Work to complete » Would you retype, word for word, the line with "At what coordinates should I click to accomplish: Click inside" and every line after it through the end of the records below?

[Source data]
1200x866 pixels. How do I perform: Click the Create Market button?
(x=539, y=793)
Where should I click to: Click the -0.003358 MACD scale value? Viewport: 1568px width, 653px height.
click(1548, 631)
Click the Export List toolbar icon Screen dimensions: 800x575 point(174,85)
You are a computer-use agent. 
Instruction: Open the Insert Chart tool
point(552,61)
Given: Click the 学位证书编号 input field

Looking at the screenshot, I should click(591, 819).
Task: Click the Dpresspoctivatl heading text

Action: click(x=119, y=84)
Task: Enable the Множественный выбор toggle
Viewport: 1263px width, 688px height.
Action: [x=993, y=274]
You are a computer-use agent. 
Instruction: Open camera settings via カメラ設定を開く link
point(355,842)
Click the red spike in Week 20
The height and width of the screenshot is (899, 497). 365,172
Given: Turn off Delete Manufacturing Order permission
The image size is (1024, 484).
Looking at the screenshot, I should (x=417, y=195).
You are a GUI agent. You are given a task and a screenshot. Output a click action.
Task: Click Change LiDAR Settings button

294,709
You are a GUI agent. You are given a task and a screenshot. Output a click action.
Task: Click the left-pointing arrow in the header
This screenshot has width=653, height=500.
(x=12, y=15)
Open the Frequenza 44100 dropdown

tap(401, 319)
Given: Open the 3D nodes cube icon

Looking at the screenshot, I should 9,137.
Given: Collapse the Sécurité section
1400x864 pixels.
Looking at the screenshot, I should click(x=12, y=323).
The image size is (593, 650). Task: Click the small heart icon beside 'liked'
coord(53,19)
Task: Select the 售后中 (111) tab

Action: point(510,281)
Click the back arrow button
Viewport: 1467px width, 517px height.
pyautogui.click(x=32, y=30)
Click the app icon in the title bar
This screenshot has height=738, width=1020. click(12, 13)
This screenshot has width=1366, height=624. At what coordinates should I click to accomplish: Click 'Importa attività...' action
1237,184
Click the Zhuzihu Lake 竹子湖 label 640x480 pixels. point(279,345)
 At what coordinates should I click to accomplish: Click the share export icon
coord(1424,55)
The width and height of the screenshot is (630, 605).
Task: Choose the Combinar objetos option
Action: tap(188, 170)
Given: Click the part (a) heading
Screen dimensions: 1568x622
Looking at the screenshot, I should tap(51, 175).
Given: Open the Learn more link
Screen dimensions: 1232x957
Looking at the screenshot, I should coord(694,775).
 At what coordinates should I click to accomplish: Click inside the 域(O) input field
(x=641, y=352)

Task solution »
 At what coordinates should I click to accomplish: Click inside the 域(O) input field
(x=641, y=352)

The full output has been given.